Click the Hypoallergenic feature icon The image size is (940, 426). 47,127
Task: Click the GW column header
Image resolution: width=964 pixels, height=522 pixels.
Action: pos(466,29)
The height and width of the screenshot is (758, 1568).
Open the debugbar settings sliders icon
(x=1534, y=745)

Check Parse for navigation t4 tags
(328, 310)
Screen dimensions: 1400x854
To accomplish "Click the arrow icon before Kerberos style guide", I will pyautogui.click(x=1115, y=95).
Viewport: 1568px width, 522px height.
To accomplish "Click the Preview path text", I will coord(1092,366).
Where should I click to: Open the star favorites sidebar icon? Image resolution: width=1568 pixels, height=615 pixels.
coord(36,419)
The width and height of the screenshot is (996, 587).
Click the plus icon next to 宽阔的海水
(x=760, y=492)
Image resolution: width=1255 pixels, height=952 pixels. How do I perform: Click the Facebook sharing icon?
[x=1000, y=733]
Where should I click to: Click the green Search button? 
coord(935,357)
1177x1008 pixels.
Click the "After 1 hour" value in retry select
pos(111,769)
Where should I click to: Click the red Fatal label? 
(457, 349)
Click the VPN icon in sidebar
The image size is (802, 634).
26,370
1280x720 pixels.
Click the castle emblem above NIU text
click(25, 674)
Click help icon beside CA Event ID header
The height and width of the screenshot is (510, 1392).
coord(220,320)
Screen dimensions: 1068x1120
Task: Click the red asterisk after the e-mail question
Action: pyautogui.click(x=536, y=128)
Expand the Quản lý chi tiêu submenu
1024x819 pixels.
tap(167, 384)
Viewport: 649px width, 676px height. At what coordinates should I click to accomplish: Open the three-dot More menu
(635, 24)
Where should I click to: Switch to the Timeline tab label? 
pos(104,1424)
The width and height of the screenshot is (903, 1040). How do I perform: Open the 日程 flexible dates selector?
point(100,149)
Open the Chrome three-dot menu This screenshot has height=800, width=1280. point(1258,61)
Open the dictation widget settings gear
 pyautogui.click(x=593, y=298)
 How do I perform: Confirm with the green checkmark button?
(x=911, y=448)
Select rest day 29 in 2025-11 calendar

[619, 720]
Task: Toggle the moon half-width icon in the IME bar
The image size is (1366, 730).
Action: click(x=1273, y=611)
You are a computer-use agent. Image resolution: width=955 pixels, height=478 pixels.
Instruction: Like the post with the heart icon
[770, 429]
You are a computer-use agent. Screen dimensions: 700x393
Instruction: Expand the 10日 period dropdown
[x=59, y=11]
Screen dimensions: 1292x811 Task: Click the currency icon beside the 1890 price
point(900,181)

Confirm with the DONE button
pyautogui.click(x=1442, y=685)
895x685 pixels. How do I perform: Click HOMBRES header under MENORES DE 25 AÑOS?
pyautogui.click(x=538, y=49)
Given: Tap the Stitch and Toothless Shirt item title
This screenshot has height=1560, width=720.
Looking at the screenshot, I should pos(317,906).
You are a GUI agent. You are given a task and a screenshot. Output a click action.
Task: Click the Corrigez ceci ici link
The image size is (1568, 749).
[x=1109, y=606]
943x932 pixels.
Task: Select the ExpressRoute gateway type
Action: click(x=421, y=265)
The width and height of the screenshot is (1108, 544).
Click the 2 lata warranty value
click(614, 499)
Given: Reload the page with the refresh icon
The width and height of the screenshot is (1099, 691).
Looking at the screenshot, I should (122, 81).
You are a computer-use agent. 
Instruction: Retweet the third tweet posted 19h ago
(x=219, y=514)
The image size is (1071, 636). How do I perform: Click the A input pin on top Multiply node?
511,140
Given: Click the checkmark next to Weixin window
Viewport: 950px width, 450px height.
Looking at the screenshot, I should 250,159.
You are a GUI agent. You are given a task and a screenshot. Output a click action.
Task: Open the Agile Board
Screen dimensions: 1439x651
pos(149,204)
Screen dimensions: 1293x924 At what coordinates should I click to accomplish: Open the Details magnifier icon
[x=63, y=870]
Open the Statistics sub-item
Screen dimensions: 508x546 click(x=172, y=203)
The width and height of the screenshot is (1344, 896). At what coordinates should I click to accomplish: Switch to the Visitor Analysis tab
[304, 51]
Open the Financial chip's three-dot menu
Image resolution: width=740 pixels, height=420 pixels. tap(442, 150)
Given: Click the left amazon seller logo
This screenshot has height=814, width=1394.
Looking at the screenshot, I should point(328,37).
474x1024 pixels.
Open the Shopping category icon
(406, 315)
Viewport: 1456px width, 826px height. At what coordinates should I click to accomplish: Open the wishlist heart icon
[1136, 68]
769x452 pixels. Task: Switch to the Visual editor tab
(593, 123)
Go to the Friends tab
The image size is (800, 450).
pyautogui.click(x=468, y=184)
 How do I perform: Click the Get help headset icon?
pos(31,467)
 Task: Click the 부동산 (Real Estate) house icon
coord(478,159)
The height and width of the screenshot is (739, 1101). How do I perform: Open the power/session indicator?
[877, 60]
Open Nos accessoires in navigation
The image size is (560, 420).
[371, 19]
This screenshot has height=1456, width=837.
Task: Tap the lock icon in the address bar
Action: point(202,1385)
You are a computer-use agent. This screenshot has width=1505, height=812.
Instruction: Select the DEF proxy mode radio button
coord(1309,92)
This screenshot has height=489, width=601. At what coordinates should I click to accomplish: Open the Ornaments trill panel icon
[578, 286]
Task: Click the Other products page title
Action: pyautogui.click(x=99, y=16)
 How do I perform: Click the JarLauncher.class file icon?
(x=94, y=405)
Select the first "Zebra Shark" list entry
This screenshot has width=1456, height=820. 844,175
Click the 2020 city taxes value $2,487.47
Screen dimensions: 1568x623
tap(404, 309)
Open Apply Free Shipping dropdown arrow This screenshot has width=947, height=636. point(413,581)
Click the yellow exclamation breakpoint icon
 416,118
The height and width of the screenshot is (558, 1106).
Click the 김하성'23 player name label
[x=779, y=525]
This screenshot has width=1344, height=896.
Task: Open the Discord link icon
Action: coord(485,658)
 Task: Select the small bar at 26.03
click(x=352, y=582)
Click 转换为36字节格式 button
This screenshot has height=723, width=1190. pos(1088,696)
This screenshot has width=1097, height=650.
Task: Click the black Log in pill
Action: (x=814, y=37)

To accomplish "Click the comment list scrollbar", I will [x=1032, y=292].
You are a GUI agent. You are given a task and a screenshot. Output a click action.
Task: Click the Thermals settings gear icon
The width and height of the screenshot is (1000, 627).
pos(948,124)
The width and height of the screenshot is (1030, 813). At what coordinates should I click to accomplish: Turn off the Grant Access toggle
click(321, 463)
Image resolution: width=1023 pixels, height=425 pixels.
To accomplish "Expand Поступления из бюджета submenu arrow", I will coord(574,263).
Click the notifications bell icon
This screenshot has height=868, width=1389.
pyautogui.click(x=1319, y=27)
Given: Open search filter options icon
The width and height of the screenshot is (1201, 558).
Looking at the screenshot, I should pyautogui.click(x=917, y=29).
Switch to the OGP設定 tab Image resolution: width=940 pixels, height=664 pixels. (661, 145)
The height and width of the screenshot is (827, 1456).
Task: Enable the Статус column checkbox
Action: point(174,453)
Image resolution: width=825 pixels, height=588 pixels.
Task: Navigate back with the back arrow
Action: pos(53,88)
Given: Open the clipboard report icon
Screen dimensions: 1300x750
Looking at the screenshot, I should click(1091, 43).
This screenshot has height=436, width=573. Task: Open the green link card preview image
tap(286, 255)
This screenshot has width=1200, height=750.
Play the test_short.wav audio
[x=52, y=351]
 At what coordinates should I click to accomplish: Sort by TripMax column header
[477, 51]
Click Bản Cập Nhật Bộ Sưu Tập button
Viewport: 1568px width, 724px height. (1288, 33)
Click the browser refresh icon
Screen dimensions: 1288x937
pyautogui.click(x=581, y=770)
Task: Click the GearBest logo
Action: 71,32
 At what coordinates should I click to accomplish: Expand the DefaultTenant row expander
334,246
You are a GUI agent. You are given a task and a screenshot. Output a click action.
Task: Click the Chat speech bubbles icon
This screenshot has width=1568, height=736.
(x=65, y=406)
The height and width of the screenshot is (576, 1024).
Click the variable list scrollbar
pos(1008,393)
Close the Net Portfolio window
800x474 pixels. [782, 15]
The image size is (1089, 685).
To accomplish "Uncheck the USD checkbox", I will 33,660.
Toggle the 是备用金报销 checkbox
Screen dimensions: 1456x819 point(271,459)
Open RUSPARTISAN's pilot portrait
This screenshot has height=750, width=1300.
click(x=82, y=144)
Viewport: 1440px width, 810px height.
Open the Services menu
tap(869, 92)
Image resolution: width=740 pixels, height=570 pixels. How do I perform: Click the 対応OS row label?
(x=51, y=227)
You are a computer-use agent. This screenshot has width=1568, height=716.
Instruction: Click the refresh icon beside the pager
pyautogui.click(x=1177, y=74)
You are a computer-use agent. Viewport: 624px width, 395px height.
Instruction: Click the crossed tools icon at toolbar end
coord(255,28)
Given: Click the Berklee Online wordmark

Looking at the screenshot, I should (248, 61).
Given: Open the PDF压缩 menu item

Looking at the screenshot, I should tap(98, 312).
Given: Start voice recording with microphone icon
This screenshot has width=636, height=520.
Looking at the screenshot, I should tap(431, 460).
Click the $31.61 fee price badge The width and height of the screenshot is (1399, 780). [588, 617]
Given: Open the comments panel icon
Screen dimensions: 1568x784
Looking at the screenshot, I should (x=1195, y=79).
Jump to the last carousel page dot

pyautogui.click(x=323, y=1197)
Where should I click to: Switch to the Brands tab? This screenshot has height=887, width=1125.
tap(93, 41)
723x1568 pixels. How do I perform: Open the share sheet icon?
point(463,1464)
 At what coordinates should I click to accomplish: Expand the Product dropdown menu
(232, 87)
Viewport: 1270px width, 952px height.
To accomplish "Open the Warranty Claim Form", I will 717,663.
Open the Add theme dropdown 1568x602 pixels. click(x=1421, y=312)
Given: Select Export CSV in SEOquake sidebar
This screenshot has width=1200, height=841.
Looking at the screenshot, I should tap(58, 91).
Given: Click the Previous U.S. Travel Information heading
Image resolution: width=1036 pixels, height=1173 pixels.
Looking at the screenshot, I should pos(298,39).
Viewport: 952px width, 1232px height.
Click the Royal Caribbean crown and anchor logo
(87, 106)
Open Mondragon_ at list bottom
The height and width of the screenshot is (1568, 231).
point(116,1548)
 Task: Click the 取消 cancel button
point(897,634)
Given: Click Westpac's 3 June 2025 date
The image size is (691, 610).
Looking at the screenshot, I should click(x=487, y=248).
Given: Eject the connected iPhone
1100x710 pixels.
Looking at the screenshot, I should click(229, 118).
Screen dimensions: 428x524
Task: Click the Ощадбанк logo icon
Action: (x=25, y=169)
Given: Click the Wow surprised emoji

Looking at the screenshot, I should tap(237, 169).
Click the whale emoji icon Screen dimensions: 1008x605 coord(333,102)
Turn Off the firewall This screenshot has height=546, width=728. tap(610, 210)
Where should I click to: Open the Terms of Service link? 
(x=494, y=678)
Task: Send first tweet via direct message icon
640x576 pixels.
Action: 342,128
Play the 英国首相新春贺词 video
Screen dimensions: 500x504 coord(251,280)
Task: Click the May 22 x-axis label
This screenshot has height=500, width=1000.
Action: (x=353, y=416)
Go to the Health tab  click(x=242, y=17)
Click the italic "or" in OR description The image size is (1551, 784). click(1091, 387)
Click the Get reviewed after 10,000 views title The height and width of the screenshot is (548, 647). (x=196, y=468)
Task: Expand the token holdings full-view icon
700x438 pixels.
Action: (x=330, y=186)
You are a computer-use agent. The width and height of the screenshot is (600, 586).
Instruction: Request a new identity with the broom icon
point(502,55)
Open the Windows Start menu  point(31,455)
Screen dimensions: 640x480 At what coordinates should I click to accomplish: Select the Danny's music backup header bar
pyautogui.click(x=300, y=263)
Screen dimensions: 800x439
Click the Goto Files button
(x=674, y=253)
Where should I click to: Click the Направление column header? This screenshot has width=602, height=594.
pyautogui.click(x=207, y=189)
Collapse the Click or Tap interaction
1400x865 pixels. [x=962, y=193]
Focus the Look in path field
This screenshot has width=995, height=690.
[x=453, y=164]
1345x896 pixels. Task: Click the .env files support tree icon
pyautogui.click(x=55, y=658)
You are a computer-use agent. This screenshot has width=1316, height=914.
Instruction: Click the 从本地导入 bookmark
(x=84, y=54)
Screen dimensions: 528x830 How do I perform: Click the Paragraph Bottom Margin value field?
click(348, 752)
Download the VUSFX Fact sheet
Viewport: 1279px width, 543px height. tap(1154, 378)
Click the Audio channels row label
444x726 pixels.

Exercise goal: Restate the listing exactly, starting at its first line and ending at the line where "1177x1008 pixels." occurs; include both and no other lines.

Result for this exercise:
Click the Hypoallergenic feature icon The image size is (940, 426). 47,127
Task: Click the GW column header
Image resolution: width=964 pixels, height=522 pixels.
Action: pos(466,29)
The height and width of the screenshot is (758, 1568).
Open the debugbar settings sliders icon
(x=1534, y=745)

Check Parse for navigation t4 tags
(328, 310)
Screen dimensions: 1400x854
To accomplish "Click the arrow icon before Kerberos style guide", I will pyautogui.click(x=1115, y=95).
Viewport: 1568px width, 522px height.
To accomplish "Click the Preview path text", I will coord(1092,366).
Where should I click to: Open the star favorites sidebar icon? Image resolution: width=1568 pixels, height=615 pixels.
coord(36,419)
The width and height of the screenshot is (996, 587).
Click the plus icon next to 宽阔的海水
(x=760, y=492)
Image resolution: width=1255 pixels, height=952 pixels. How do I perform: Click the Facebook sharing icon?
[x=1000, y=733]
Where should I click to: Click the green Search button? 
coord(935,357)
1177x1008 pixels.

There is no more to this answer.